*** DATA PROVIDED ***

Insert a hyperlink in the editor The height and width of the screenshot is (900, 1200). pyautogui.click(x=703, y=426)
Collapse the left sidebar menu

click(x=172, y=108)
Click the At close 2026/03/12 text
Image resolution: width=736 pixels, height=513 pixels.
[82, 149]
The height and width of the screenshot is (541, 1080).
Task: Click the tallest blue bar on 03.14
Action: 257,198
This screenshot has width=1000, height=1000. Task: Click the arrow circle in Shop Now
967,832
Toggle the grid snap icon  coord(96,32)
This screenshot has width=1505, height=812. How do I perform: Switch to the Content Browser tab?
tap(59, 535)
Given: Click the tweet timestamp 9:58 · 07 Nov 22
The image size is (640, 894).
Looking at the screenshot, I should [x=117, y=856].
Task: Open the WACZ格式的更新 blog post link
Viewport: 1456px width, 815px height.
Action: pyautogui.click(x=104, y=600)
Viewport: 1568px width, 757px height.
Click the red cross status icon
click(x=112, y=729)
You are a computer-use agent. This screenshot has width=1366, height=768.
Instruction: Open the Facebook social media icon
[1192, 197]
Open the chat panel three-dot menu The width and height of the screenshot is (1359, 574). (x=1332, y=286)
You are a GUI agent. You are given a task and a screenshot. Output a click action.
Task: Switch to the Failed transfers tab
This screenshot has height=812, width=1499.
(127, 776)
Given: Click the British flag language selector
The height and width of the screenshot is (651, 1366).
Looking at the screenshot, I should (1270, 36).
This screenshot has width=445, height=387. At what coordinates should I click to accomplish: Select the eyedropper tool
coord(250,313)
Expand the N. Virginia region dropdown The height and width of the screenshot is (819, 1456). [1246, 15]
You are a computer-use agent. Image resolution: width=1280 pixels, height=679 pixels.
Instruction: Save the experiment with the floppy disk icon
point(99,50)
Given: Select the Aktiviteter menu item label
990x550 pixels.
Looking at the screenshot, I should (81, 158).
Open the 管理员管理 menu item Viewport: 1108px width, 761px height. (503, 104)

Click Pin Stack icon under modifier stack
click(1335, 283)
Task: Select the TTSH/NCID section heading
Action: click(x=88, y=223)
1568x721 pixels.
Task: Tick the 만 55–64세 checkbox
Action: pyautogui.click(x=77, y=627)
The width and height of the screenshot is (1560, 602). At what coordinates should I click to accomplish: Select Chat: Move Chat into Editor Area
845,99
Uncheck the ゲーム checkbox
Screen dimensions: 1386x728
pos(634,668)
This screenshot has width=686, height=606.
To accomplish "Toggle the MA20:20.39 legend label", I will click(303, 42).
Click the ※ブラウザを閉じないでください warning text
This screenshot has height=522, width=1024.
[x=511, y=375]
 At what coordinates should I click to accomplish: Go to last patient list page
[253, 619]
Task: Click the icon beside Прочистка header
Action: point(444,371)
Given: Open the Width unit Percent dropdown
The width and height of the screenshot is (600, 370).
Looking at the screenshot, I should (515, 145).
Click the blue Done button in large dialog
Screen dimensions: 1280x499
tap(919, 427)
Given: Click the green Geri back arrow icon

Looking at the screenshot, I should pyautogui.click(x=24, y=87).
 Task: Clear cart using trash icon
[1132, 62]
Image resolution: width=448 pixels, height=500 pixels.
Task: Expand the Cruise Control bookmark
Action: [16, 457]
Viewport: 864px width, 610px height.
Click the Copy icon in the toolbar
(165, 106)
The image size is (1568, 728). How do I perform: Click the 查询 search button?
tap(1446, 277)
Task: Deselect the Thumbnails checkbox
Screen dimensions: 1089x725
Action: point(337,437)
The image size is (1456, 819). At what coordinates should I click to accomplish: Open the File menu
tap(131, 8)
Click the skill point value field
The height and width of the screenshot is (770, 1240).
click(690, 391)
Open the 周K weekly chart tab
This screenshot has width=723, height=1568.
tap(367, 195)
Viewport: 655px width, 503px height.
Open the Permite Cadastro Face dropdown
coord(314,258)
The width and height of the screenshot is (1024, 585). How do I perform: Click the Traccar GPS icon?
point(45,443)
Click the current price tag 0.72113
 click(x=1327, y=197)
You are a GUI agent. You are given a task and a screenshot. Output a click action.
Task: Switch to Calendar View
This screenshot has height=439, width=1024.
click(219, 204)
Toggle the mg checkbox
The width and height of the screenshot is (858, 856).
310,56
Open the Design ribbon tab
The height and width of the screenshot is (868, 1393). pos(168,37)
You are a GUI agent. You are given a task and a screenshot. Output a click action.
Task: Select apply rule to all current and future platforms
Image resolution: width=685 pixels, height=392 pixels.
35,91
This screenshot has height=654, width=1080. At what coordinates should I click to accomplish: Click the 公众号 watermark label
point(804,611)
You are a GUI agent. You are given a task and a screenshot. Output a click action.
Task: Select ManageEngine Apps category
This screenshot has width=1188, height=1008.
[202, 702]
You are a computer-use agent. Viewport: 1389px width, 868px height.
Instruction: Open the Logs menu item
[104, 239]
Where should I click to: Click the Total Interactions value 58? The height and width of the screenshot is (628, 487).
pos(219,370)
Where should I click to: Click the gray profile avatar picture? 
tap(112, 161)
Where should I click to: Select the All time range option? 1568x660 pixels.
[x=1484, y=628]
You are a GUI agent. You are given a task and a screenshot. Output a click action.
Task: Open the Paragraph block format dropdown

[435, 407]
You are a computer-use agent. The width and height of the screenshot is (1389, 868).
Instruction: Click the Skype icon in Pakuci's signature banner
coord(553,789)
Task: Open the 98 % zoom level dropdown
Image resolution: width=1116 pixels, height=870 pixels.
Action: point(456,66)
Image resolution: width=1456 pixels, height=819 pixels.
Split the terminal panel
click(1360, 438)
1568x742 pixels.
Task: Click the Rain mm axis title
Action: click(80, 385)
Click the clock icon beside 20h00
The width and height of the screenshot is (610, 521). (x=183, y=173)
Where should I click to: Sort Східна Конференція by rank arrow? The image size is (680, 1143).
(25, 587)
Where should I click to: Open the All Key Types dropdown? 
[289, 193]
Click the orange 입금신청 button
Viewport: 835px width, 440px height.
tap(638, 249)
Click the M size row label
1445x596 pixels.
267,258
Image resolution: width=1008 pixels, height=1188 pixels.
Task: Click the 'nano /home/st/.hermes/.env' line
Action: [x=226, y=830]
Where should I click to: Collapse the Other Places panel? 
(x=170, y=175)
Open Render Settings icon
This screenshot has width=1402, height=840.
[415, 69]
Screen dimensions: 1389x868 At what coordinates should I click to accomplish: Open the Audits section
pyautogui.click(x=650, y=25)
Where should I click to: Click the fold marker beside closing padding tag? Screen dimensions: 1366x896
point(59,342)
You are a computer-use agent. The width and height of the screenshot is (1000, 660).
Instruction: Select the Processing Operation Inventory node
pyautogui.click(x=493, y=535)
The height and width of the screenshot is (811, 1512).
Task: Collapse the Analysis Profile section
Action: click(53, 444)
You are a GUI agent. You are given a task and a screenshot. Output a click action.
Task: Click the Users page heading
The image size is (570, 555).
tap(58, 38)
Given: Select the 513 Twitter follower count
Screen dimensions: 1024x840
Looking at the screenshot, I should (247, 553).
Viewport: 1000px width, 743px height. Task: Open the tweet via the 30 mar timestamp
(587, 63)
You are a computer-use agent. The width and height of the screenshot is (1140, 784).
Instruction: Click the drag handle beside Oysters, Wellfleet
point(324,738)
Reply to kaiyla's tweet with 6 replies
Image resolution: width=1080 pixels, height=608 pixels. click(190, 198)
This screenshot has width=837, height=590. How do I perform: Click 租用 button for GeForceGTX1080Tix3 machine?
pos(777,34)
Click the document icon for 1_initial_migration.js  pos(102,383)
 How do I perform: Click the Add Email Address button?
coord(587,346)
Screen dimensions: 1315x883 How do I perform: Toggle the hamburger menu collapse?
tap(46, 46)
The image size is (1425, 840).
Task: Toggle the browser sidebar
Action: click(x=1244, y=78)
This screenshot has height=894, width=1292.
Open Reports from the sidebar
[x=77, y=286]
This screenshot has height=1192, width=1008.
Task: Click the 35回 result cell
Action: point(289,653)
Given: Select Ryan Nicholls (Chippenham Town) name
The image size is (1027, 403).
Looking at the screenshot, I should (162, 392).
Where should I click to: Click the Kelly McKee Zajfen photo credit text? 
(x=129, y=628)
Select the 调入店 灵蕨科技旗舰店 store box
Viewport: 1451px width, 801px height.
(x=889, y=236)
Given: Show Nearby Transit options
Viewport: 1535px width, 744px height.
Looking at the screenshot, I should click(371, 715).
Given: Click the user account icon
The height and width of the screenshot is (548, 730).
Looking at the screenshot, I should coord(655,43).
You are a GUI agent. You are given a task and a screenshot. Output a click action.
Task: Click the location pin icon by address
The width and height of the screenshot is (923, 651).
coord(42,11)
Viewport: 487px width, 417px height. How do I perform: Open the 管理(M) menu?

***

_WRITTEN TASK_
Please duplicate the lines from the line with "This screenshot has width=686, height=606." to the line with "tap(1446, 277)", keeping every character unchanged.

_WRITTEN RESPONSE_
This screenshot has width=686, height=606.
To accomplish "Toggle the MA20:20.39 legend label", I will click(303, 42).
Click the ※ブラウザを閉じないでください warning text
This screenshot has height=522, width=1024.
[x=511, y=375]
 At what coordinates should I click to accomplish: Go to last patient list page
[253, 619]
Task: Click the icon beside Прочистка header
Action: point(444,371)
Given: Open the Width unit Percent dropdown
The width and height of the screenshot is (600, 370).
Looking at the screenshot, I should (515, 145).
Click the blue Done button in large dialog
Screen dimensions: 1280x499
tap(919, 427)
Given: Click the green Geri back arrow icon

Looking at the screenshot, I should pyautogui.click(x=24, y=87).
 Task: Clear cart using trash icon
[1132, 62]
Image resolution: width=448 pixels, height=500 pixels.
Task: Expand the Cruise Control bookmark
Action: [16, 457]
Viewport: 864px width, 610px height.
Click the Copy icon in the toolbar
(165, 106)
The image size is (1568, 728). How do I perform: Click the 查询 search button?
tap(1446, 277)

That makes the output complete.